RECORDS FOR THE EXERCISE:
+++
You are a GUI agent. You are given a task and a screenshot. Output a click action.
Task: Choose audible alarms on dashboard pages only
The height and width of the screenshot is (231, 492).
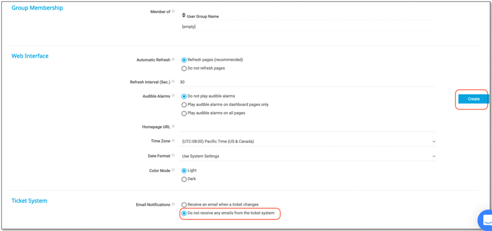pyautogui.click(x=184, y=105)
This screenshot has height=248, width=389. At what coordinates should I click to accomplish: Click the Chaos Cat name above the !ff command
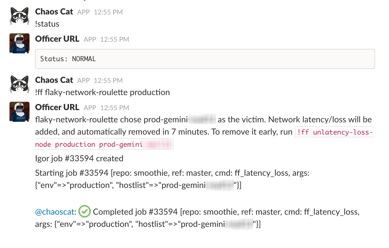pyautogui.click(x=54, y=80)
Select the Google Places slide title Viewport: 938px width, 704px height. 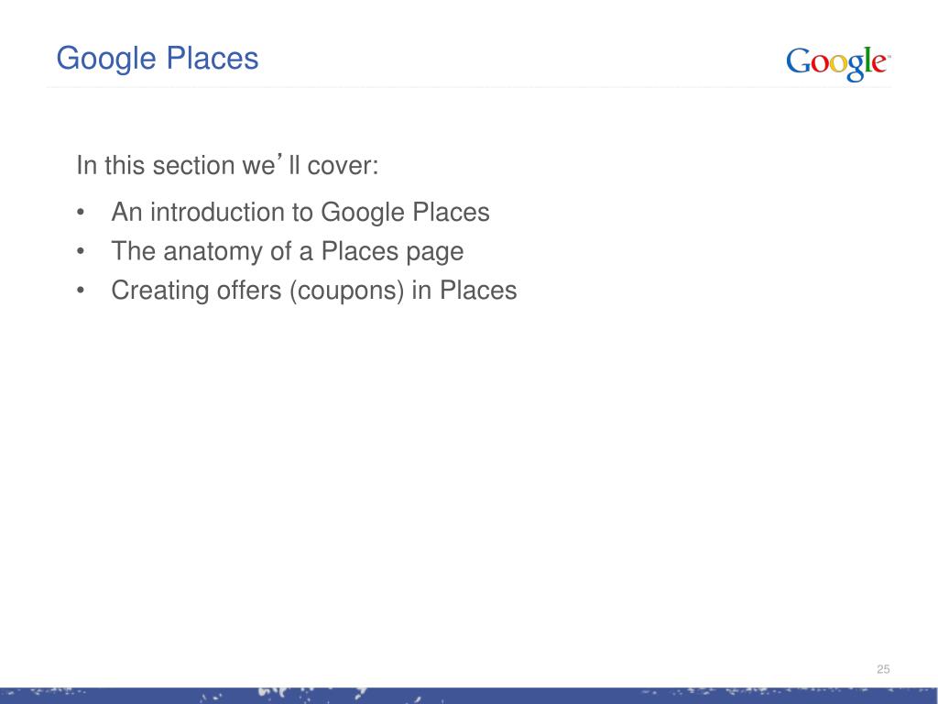[158, 59]
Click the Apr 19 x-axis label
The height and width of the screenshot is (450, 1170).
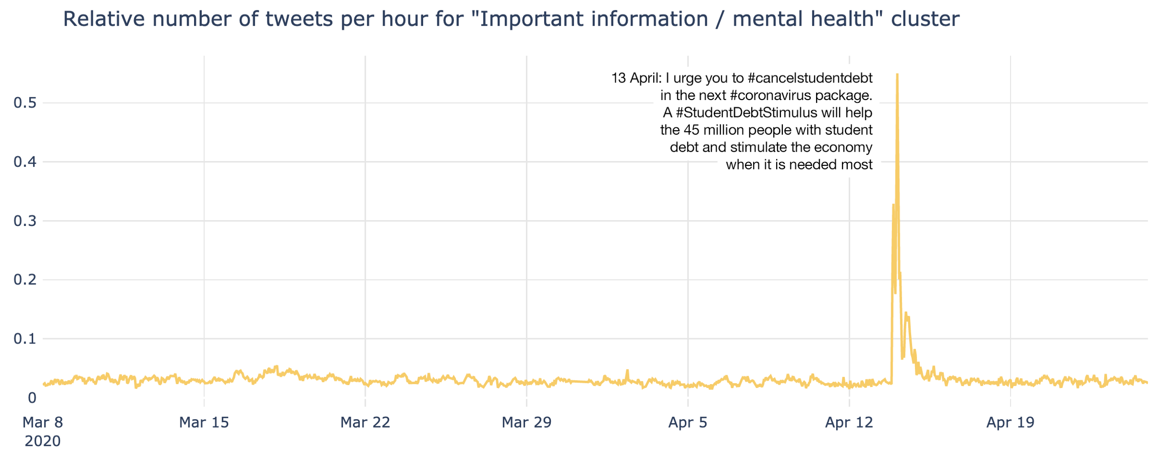[1011, 422]
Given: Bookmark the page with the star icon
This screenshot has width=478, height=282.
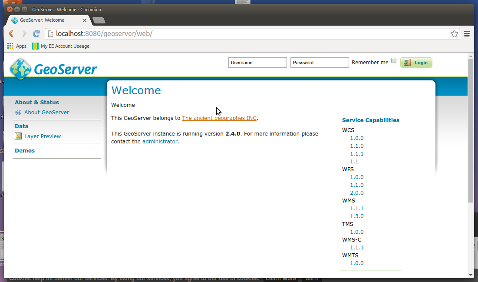Looking at the screenshot, I should point(454,33).
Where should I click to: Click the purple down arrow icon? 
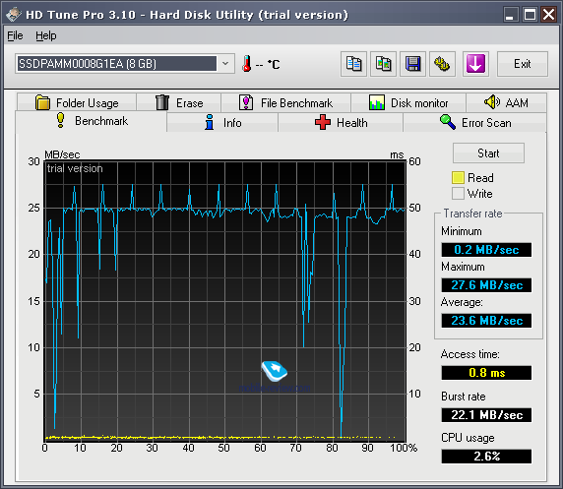pos(475,64)
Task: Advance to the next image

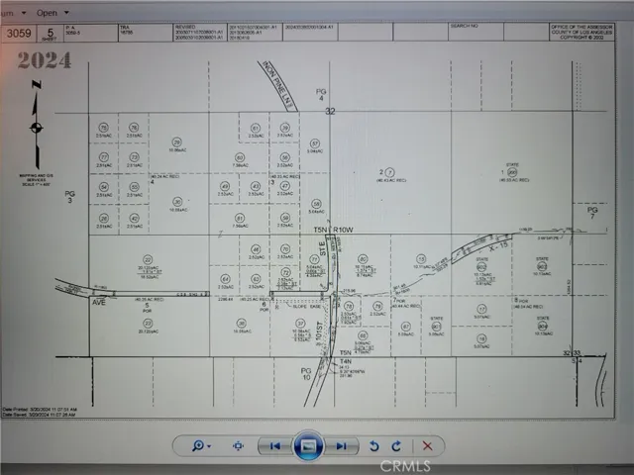Action: 341,446
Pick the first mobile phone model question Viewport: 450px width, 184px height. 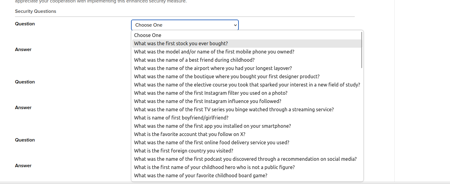click(214, 52)
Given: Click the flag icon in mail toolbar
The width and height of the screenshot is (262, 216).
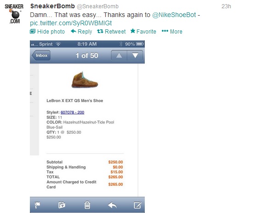Looking at the screenshot, I should 37,205.
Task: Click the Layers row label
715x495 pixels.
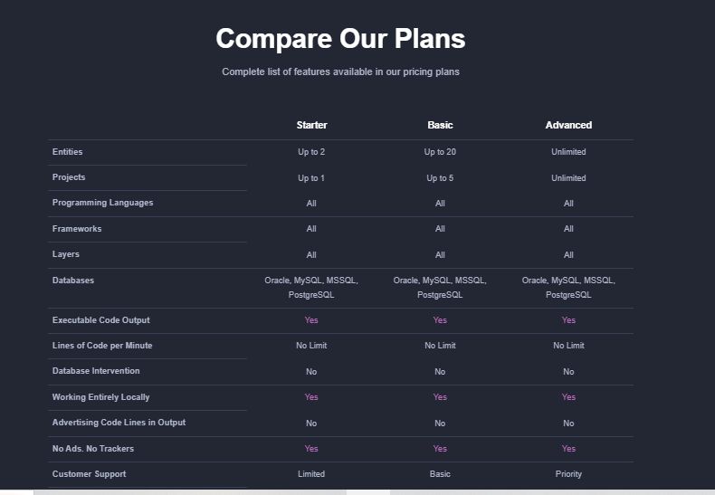Action: 66,254
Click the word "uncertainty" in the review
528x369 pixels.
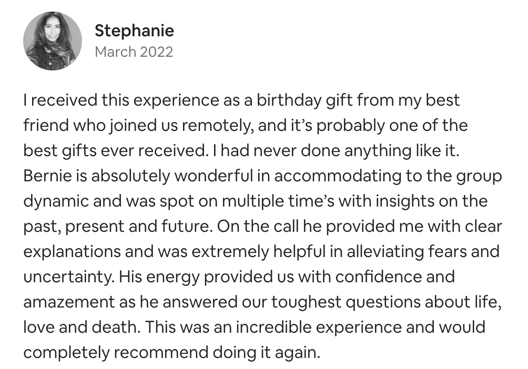tap(69, 277)
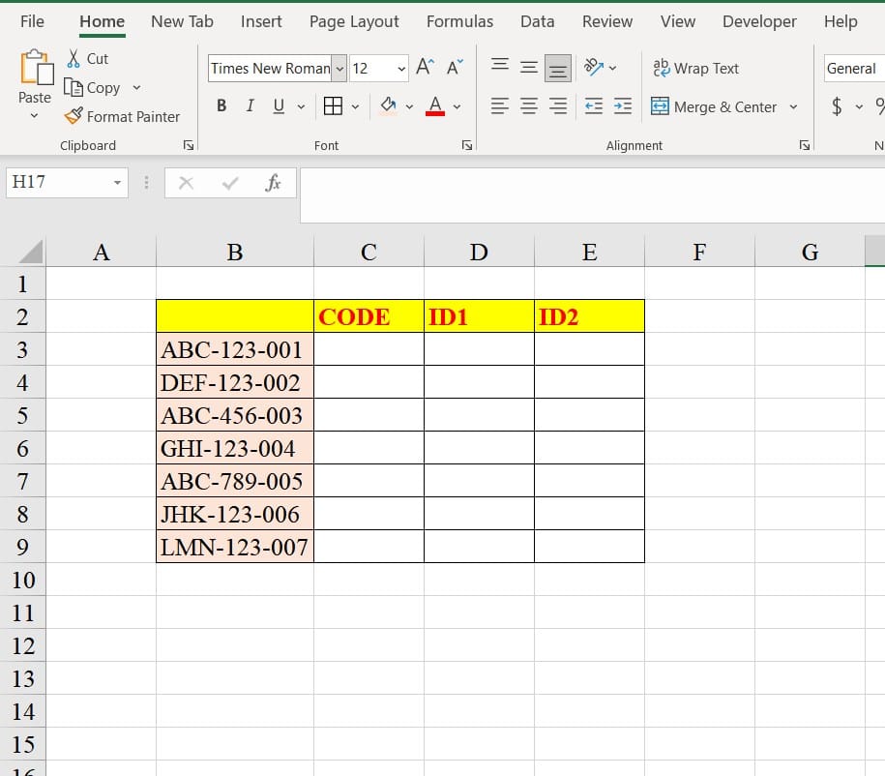Open the Page Layout tab
Image resolution: width=885 pixels, height=776 pixels.
(x=354, y=21)
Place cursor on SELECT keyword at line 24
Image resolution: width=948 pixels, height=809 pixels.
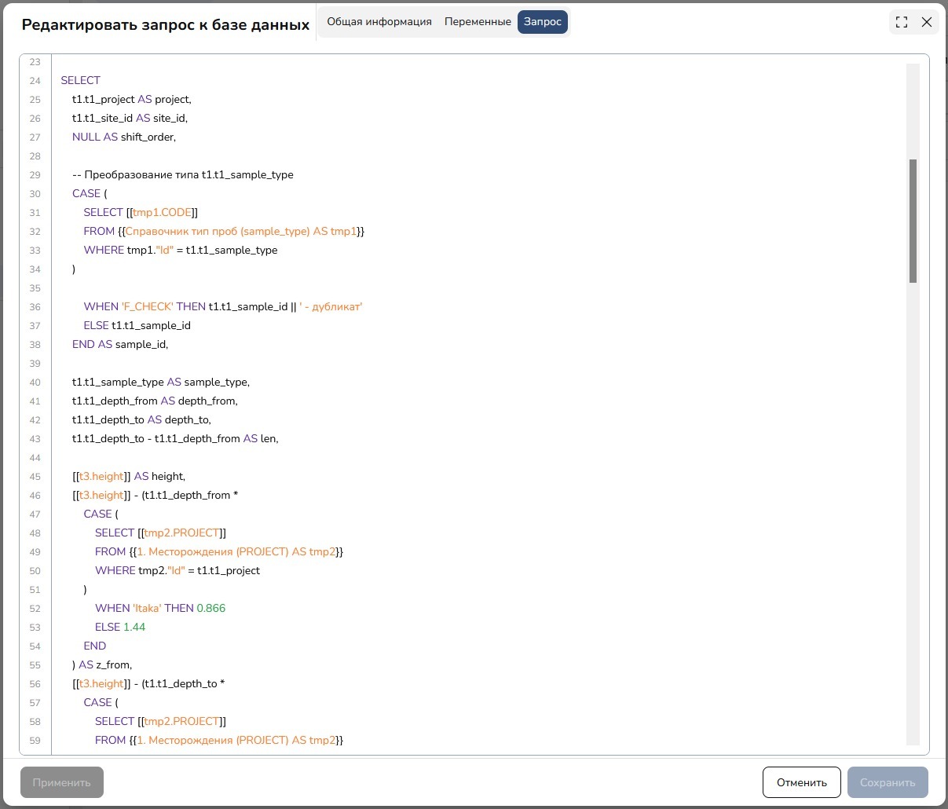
+++
TASK REQUIREMENTS: Which lines above hold the string "label"? Show each of them.

YOUR SOLUTION:
Click the Apr 19 x-axis label
Task: Click the Layers row label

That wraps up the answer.